1. O terreno localizado em faixa de fronteira, por si só, não é considerado de domínio público, consoante entendimento pacífico da Corte Superior. 2. Não havendo registro de propriedade do imóvel, inexiste, em favor do Estado, presunção iuris tantum de que sejam terras devolutas, cabendo a este provar a titularidade pública do bem. Caso contrário, o terreno pode ser usucapido. 3. Recurso especial não conhecido.
(STJ, REsp 674558/RS, Min. Rel. LUIS FELIPE SALOMÃO - QUARTA TURMA)

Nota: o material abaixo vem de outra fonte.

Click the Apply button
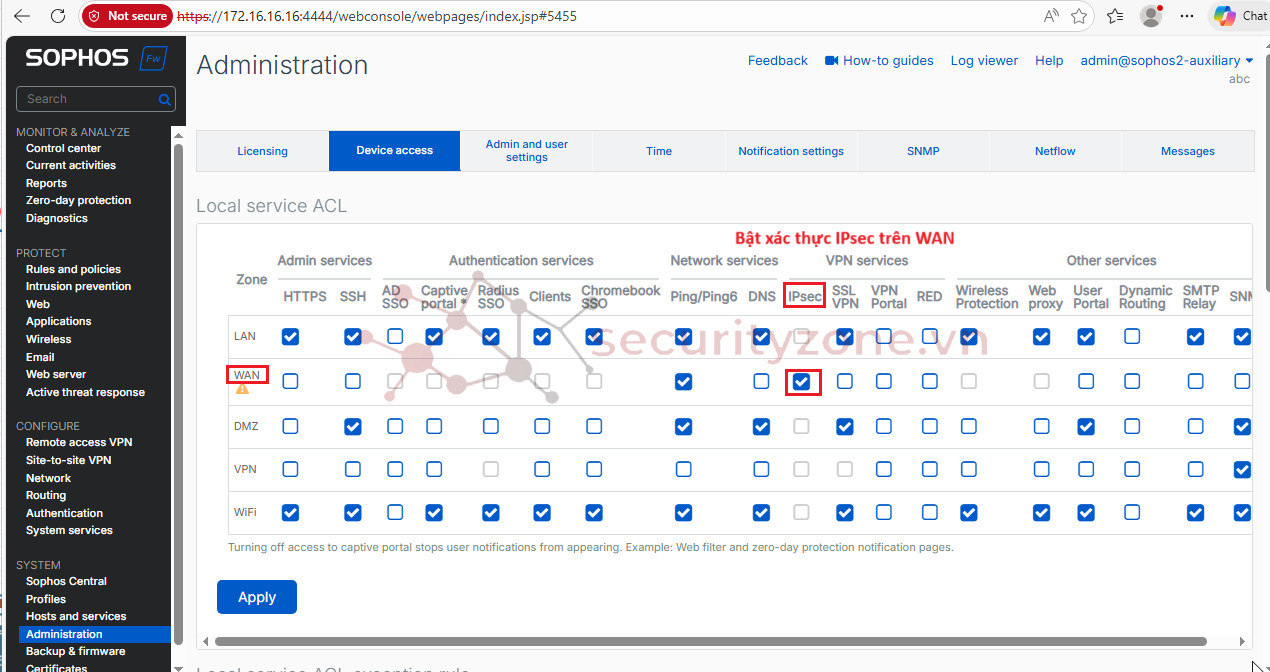Image resolution: width=1270 pixels, height=672 pixels. pyautogui.click(x=256, y=597)
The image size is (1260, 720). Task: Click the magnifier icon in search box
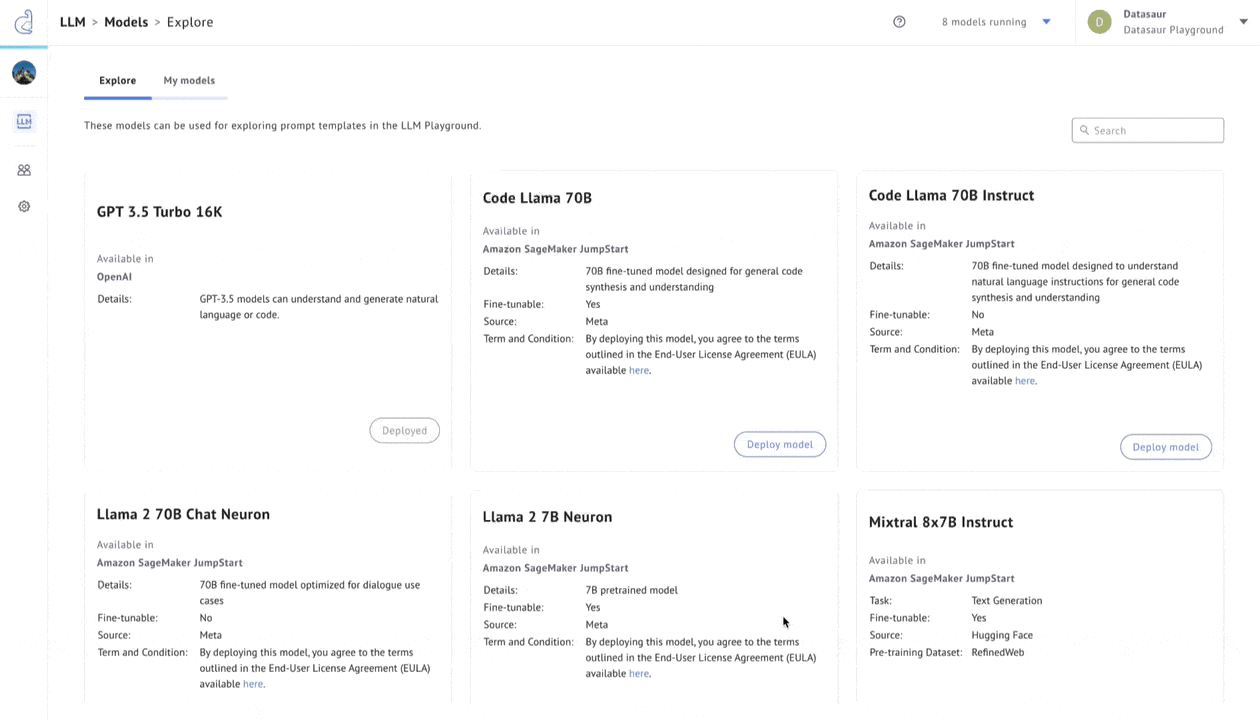pyautogui.click(x=1084, y=130)
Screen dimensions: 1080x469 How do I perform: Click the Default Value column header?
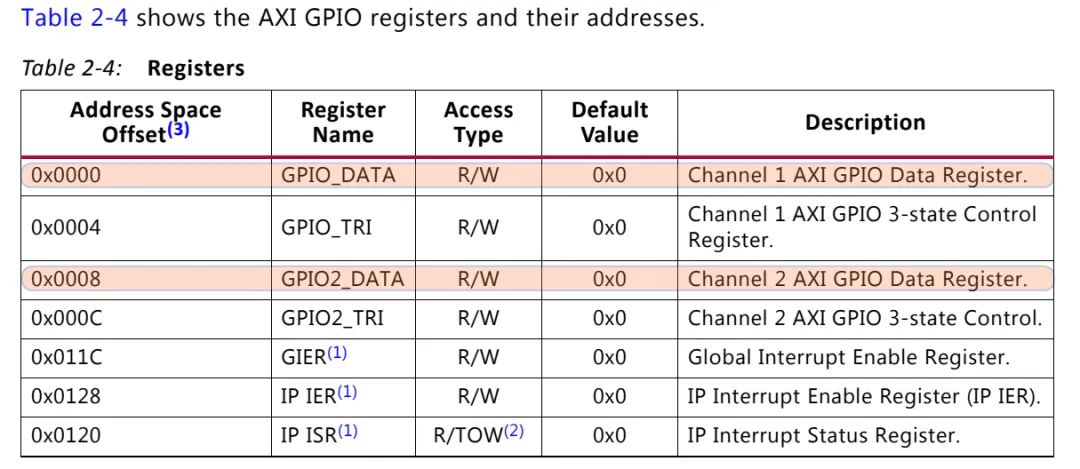(x=609, y=122)
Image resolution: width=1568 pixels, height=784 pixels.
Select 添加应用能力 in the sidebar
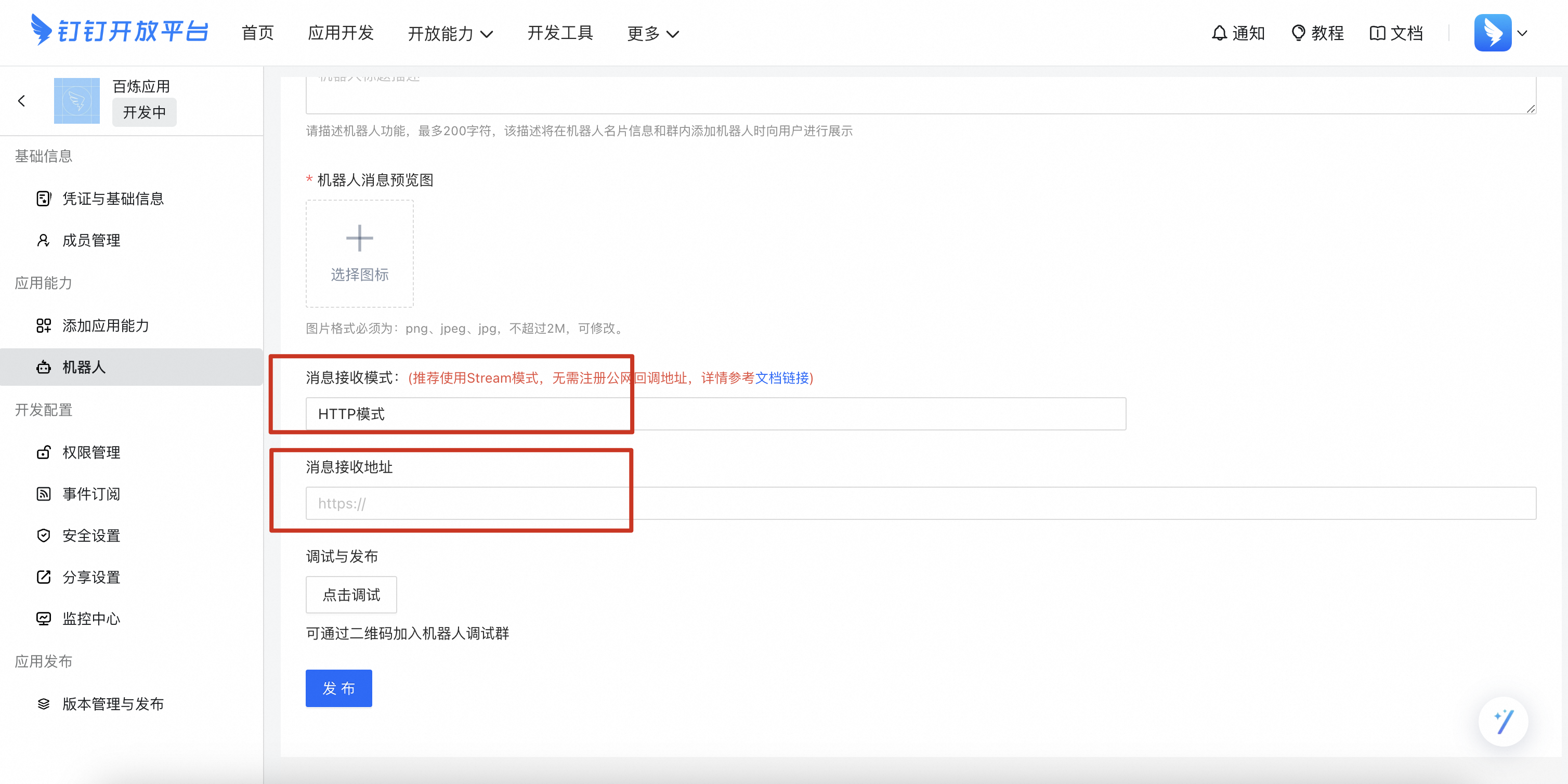pyautogui.click(x=106, y=325)
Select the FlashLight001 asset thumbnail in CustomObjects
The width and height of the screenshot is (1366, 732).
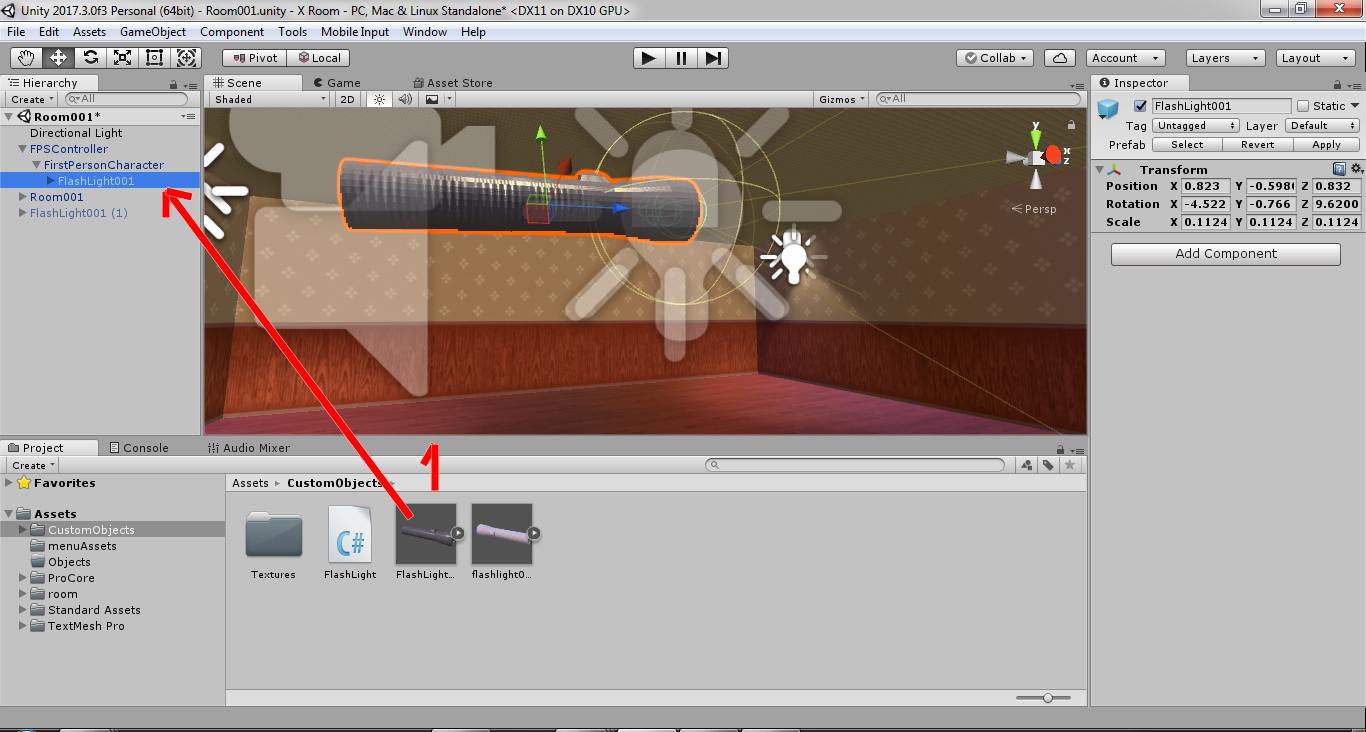coord(427,535)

Do exposto, denota-se que terras devolutas, consideradas aquelas sem ocupação e utilização, são consideradas bem dominicais e por isso, alguns entendem que passiveis de usucapião, pois somente pertencem ao domínio, não sendo bem público.


6 NOTAS CONCLUSIVAS


Depreende-se do exposto que a propriedade de terás no Brasil tem seu início com a colonização, em que se dividiam porções de terras para produção de agricultura. Como essas terras acabam ficando sem propriedade estabelecida, sendo regulamentada somente pela divisão em sesmarias, feita pela coroa portuguesa, em 1850 surge a Lei de Terras.
Não obstante, outras criações legislativas foram importantes para o tema como o Estatuto da Terra e Lei de Reforma Agrária, que vieram visar a realização da função social da propriedade esculpido como preceito constitucional pela Carta Magna de 1988.
Por ser de grande extensão o território, muitas terras acabam ficando desocupadas e sem utilização do solo e, por isso, estas terras voltam ao domínio do Estado a fim de divisão. Tal instituto é conhecido como terras devolutas. Estas por sua vez, podem ser alienadas seguindo a Lei de Licitações, mas preferencialmente devem ser utilizadas para a reforma agrária. Cabe destacar que estas terras seguindo interpretação constitucional e dos Tribunais Superiores não poderão ser usucapidas, embora haja posicionamentos isolados admitindo tal figura (usucapião).


7 REFERÊNCIAS


ALVARENGA, Otávio de Mello. Manual de Direito Agrário. Rio de Janeiro: Forense, 1985.

BORGES, Paulo Torminn. Institutos básicos de direito agrário. 6. ed. São Paulo: Saraiva, 1991.

JUNIOR, Eroulths Cortiano. O discurso jurídico da propriedade e suas rupturas. Rio de Janeiro: Renovas, 2002.

JUNQUEIRA, Messias. O instituto brasileiro das terras devolutas. São Paulo: Lael, 1976.

LEITÃO, André Studart. Usucapião de terras devolutas. Jus Navigandi, Teresina, ano 6, n. 49, 1 fev. 2001. Disponível em: <http://jus.uol.com.br/revista/texto/593>. Acesso em: 22 jun. 2011.

MAIA, Altir de Souza. Discriminação de terras. Brasília: Fundação Petrônio Portela ? MJ, 1982.

MARQUES, Benedito Ferreira. Direito agrário Brasileiro. 2. ed. Goiânia: AB, 1998.